Scott Lobdell is no stranger to creating a trans character. He created Suzie Su for Red Hood and the Outlaws. This particular trans character was a very unflattering portrayal, a villain, and someone who was more than willing to murder children to get what she wants. It’s worth noting this was his only other portrayal of a trans character in comics that has made it into print and should at very least cause many to wait and see how No World plays out before praising or condemning this representation.

Unlike comics like Alters, No World has no trans representation in its creative team, which seems to be mostly straight cis white men. That’s not inherently a bad thing, but when tackling a character like this one it’s not necessarily comforting either.
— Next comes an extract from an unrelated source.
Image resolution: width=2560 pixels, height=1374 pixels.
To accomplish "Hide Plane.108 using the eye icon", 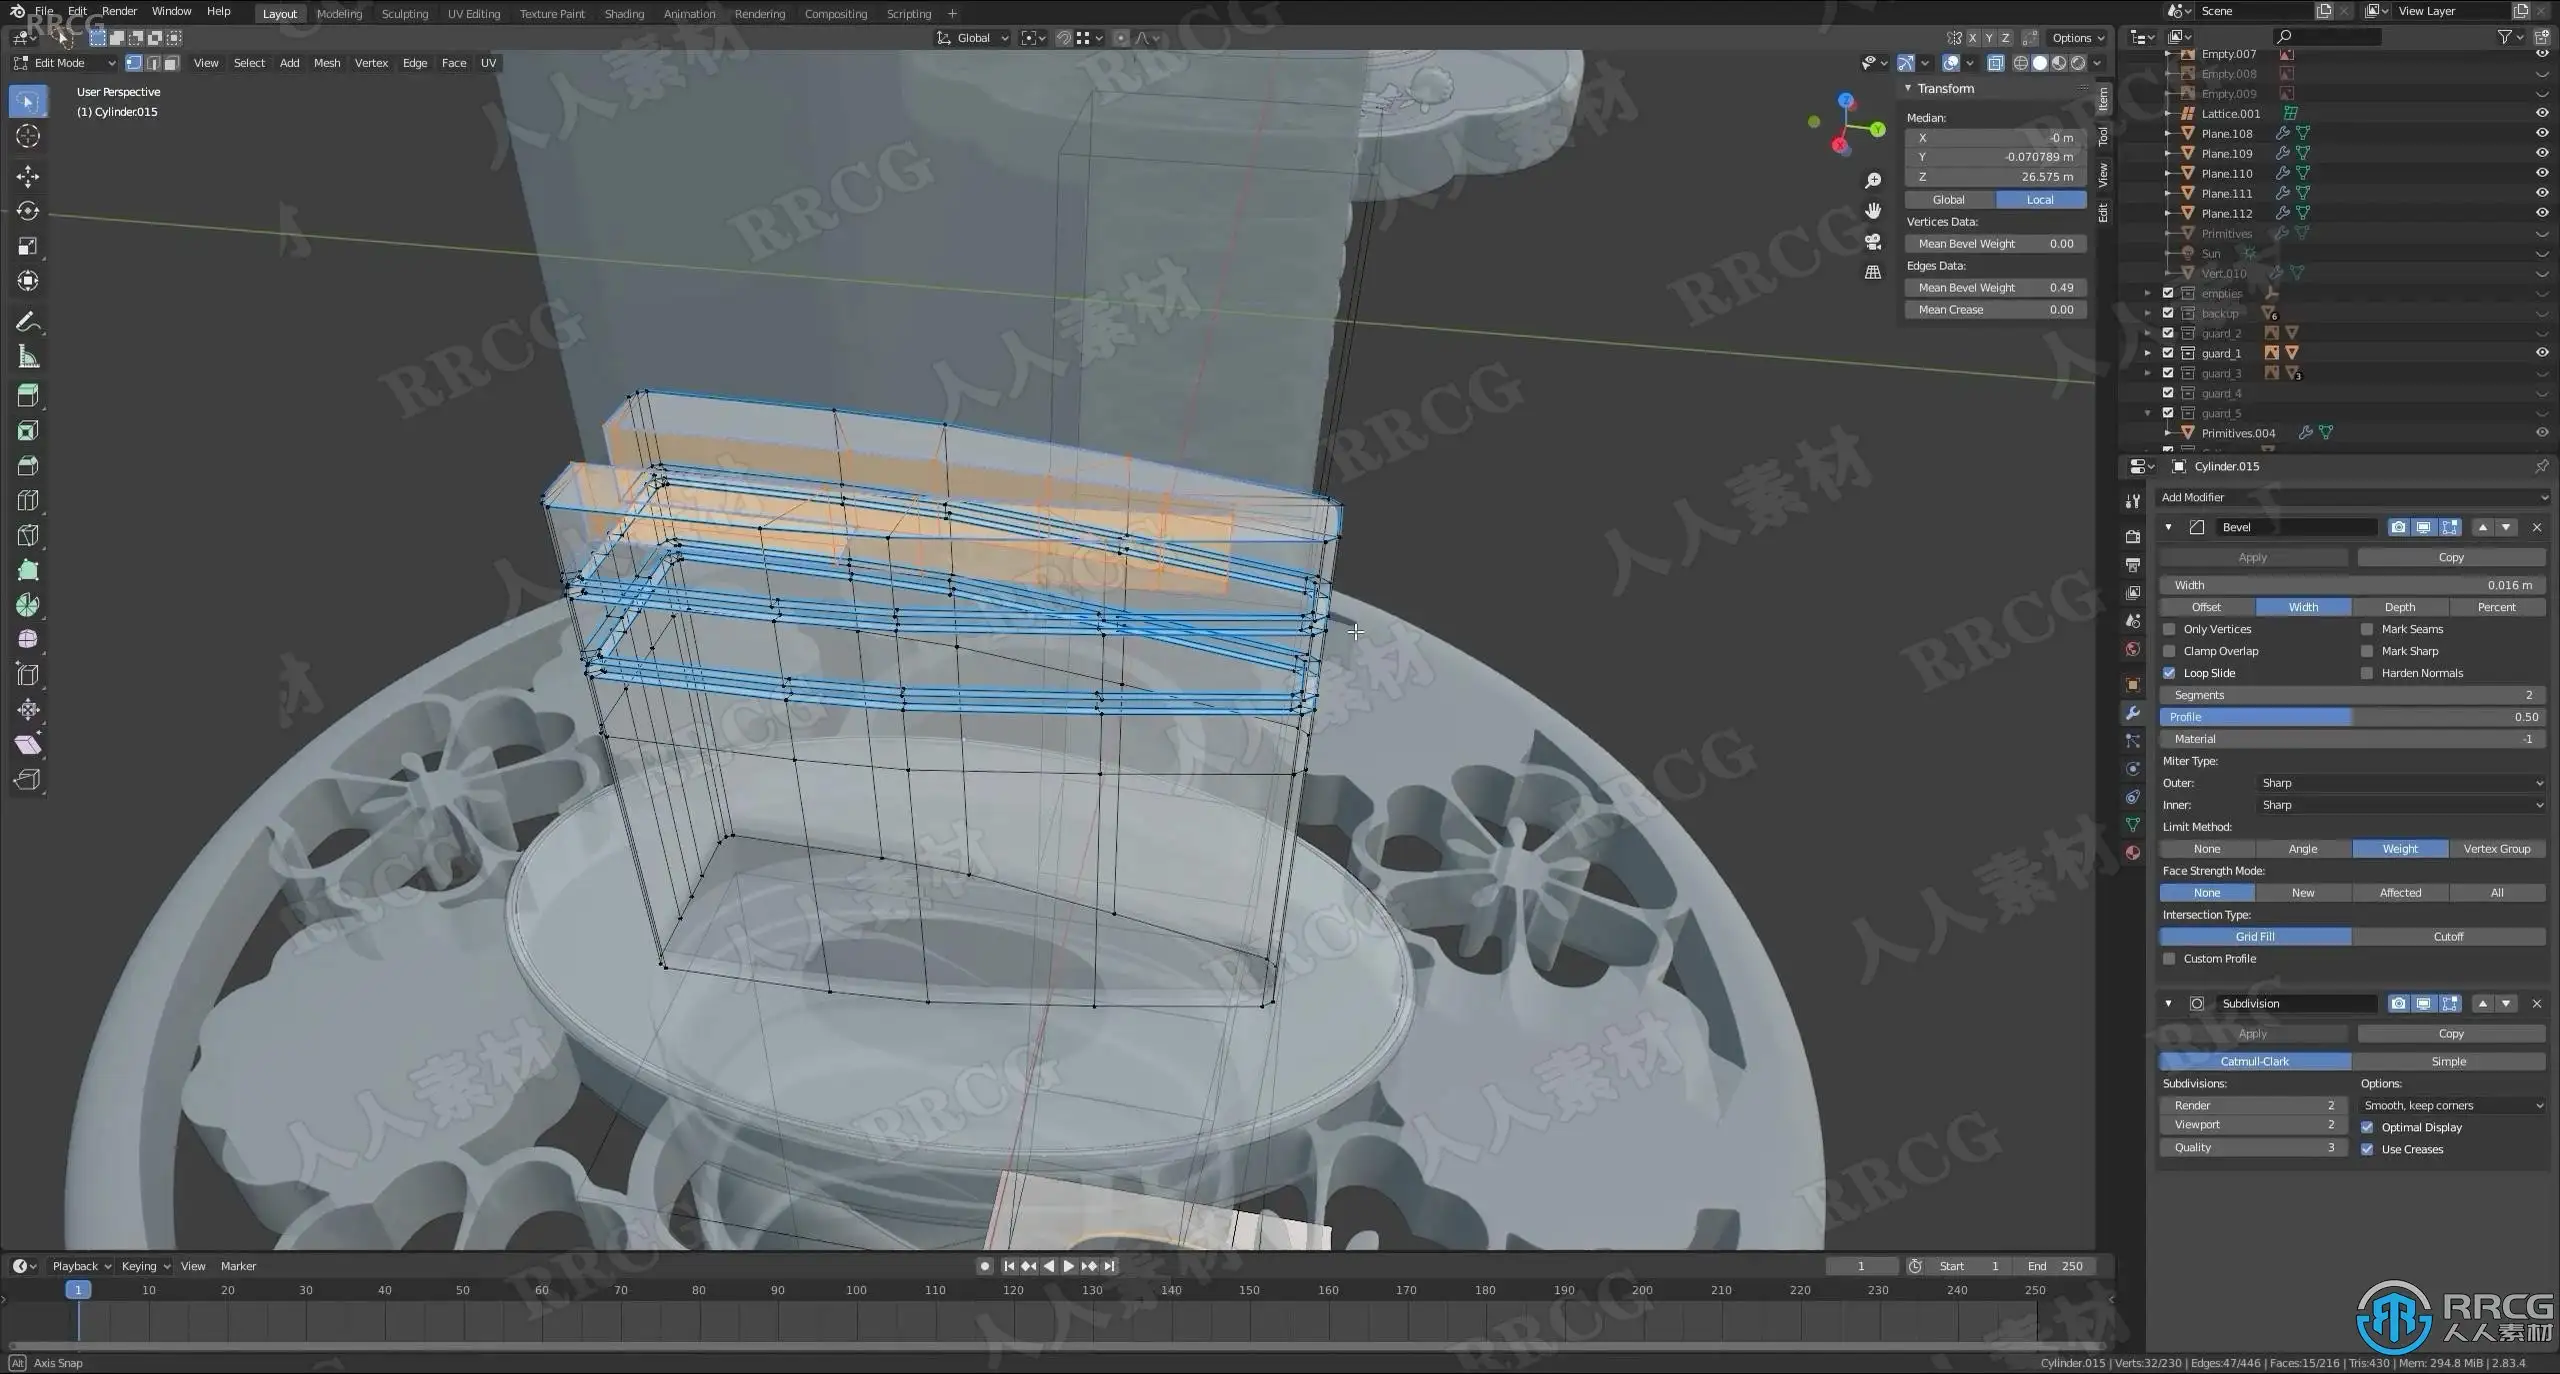I will (2541, 133).
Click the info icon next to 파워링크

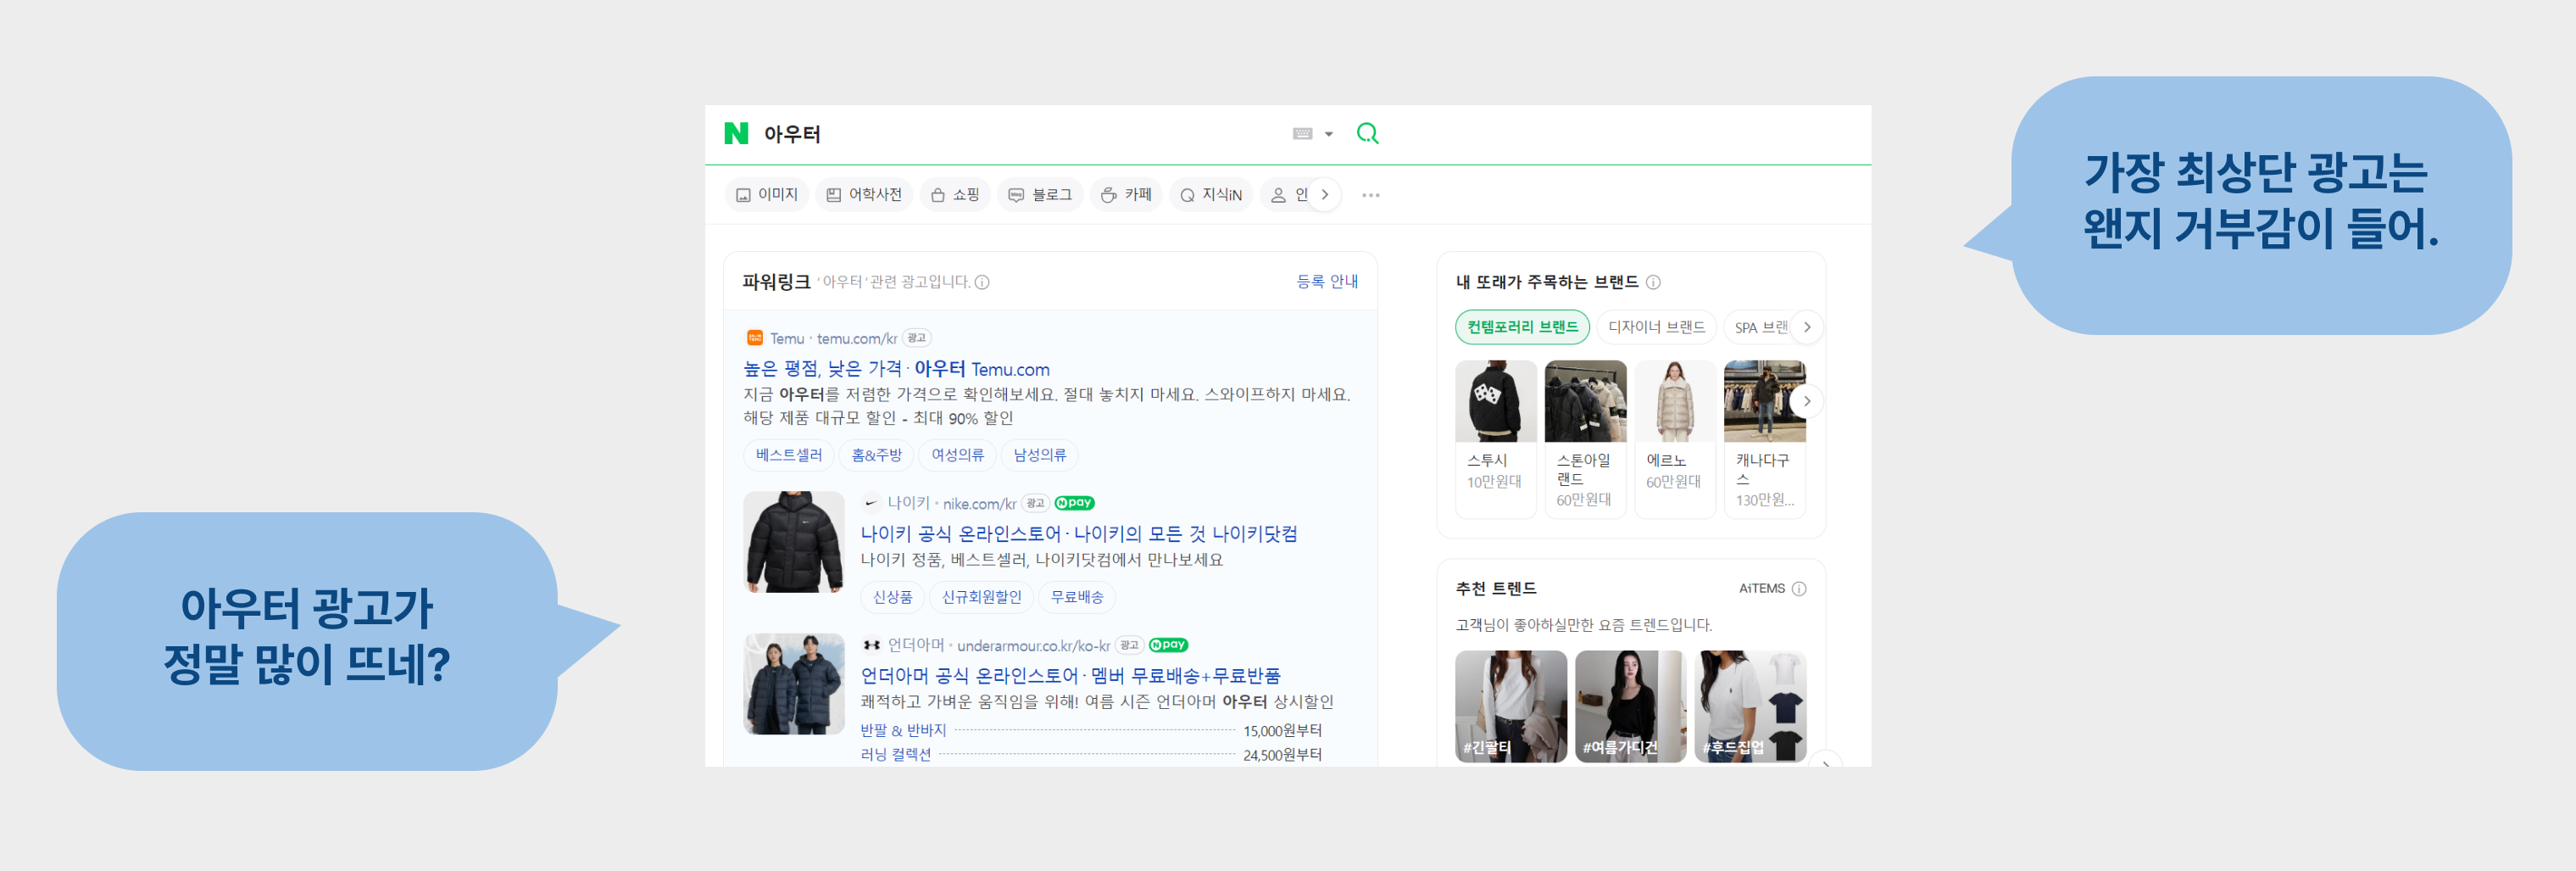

Scott has at least stated on February 3rd that he’s consulting with some members of the trans community. You can see that Tweet here. He talks of a few trans friends that helped him as well, including Shakina who plays Lola on Difficult People. One thing you may notice following that link, at least at the time I wrote this, is that Scott Lobdell has yet to responded to Mags Visaggio’s questions and offering to consult with Scott on this character.

For the most part, I’m concerned about how this comic will play out. While there is evidence of talking with some trans women, there isn’t any evidence of Scott Lobdell consulting with people who are gender nonconforming or nonbinary. It seems this will also be a story that involves dealing with the characters life pre-transition. It’s also very possible that this character will not even be featured heavily in this series; it’s a team book.

I do hope that Scott will use his position in comics to help trans creators here on out. For example, Neil Gaiman wrote a trans character in The Sandman which helped get Rachel Pollack and Caitlin R. Kiernan noticed by DC Comics, which in turn lead to them working for thay company for years. While the character has been reexamined and there is valid criticism, by helping trans creators get noticed it shows that Neil genuinely cares about the trans community. Paul Jenkins on Alters got Tamra Bonvillain work on that title.

No matter how this particular title develops, I hope Scott Lobdell’s interest in the trans community goes beyond No World and that we’ll see him help lift up this group of comics creators that are too often overlooked.